··· DATA ROWS

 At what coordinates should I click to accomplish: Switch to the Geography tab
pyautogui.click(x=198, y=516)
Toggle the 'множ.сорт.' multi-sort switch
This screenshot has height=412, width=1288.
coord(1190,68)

······

DIRECTION ▸ Rewrite the records above, changing "Geography" to "History" and leaving every other part of the lines as it is.

EXERCISE SOLUTION ▸
 At what coordinates should I click to accomplish: Switch to the History tab
pyautogui.click(x=198, y=516)
Toggle the 'множ.сорт.' multi-sort switch
This screenshot has height=412, width=1288.
coord(1190,68)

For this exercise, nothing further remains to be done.